*Task description:*
Copy the records word for word, from the start through the line that contains "pyautogui.click(x=494, y=421)", including that line. Leave the pictures out.

(Records on finding elements on screens)

== == ==

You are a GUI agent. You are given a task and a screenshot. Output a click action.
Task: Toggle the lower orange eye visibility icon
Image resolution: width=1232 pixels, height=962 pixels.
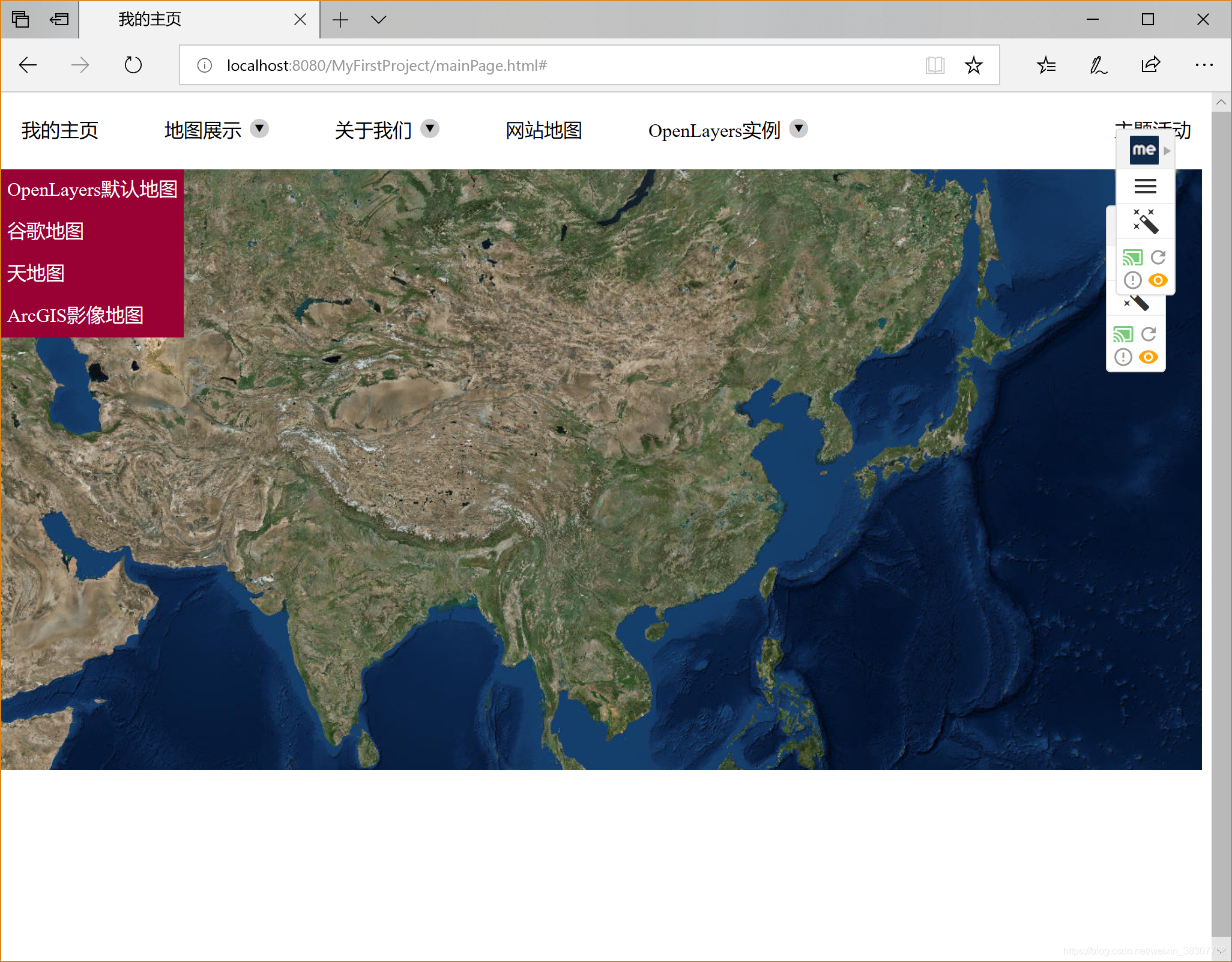pyautogui.click(x=1149, y=357)
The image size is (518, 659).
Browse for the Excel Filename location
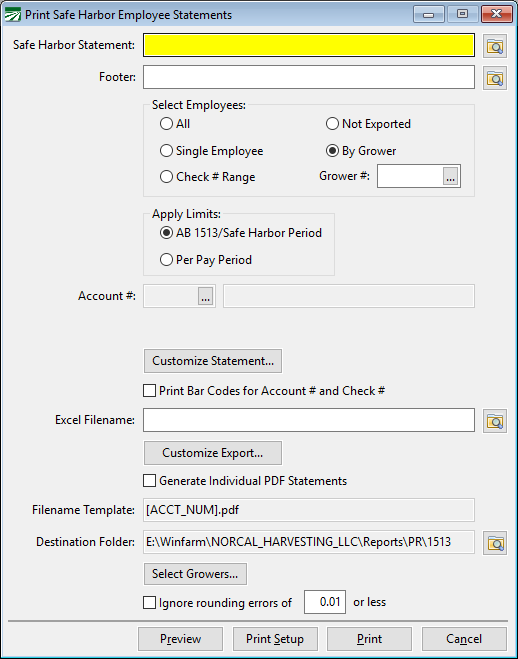pyautogui.click(x=494, y=421)
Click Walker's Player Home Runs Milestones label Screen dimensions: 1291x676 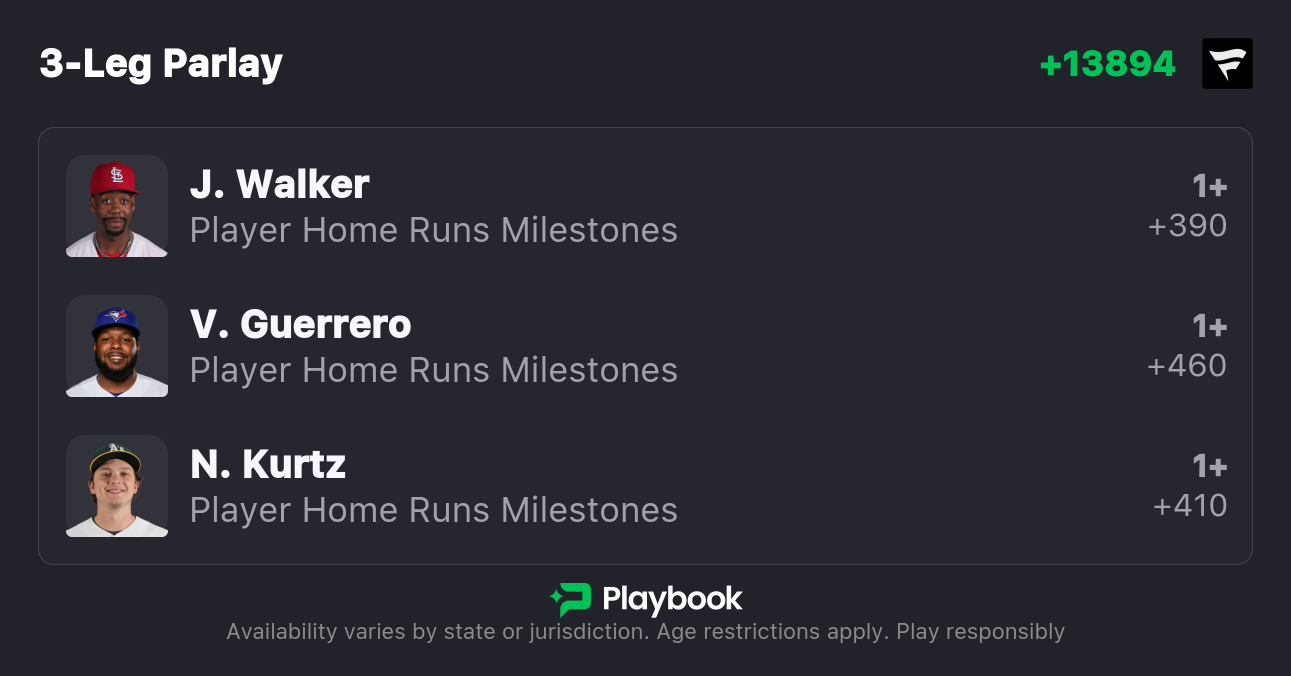(x=433, y=230)
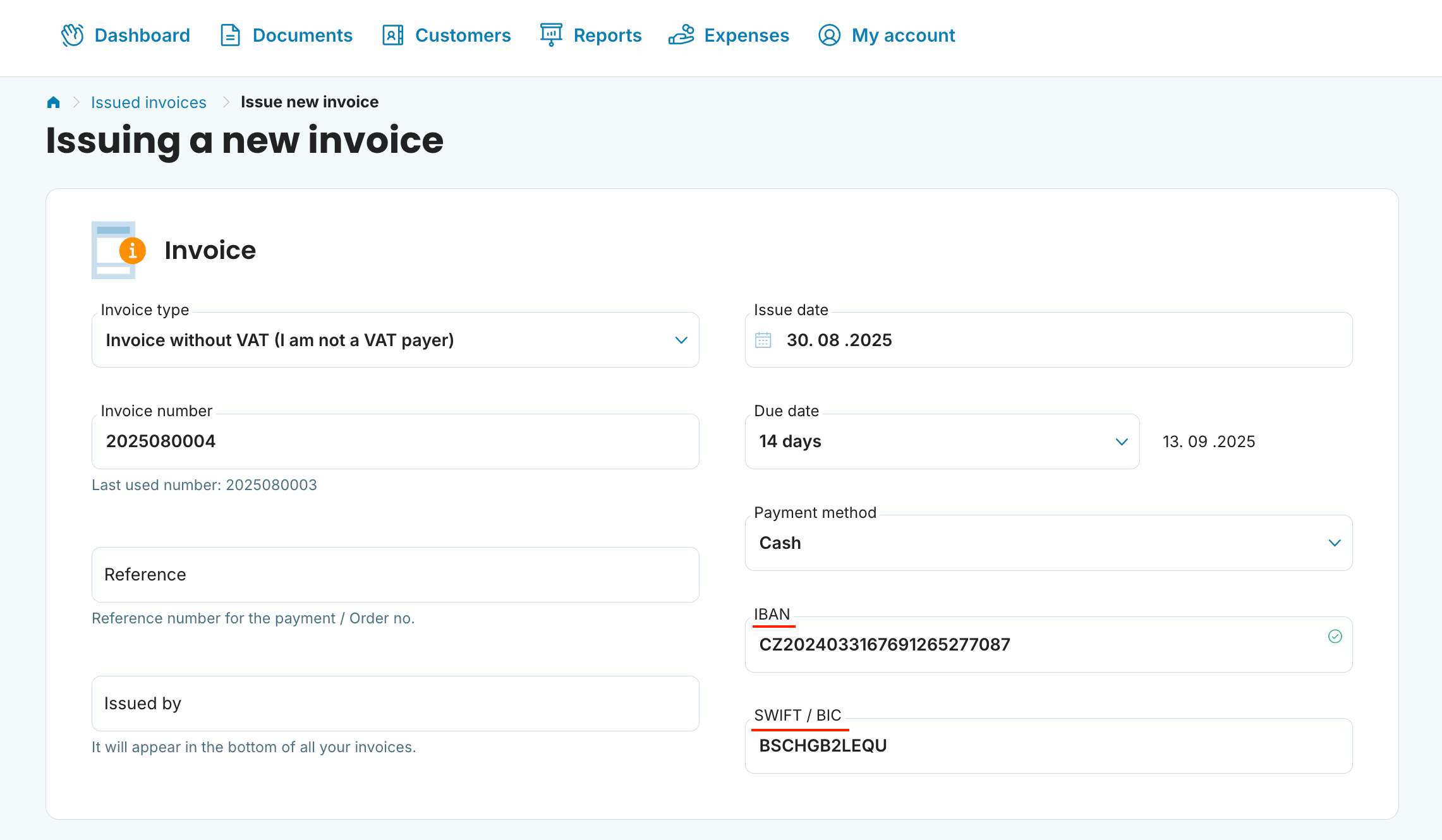The height and width of the screenshot is (840, 1442).
Task: Click the My account user icon
Action: [x=829, y=35]
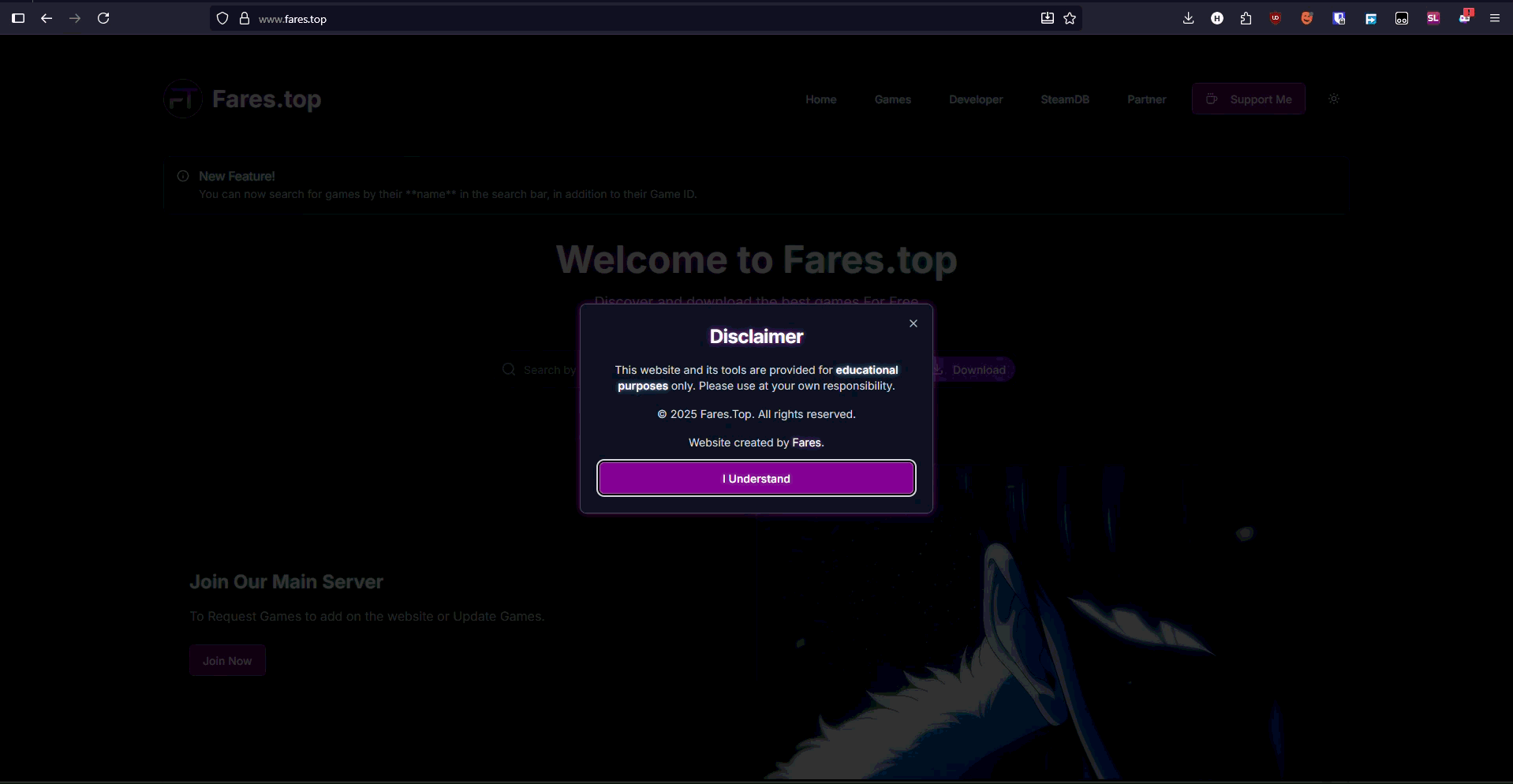Bookmark the page with the star icon
Screen dimensions: 1513x784
1070,18
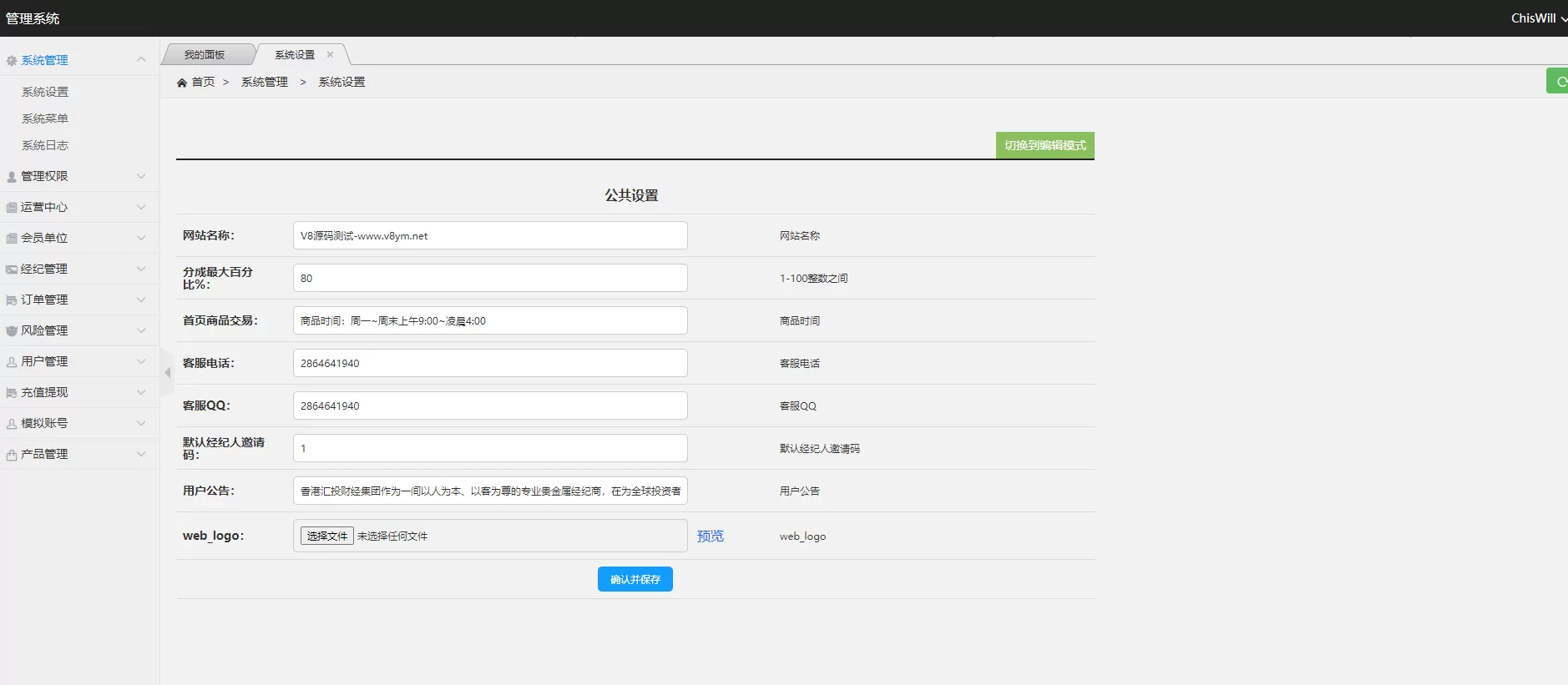Click the home icon in breadcrumb
This screenshot has width=1568, height=685.
182,83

== == ==

*Exercise response:*
You are a GUI agent. You are given a task and a screenshot. Output a click action.
Task: Toggle the lower orange eye visibility icon
Image resolution: width=1232 pixels, height=962 pixels.
pyautogui.click(x=1149, y=357)
The image size is (518, 659).
Browse for the Excel Filename location
pyautogui.click(x=494, y=421)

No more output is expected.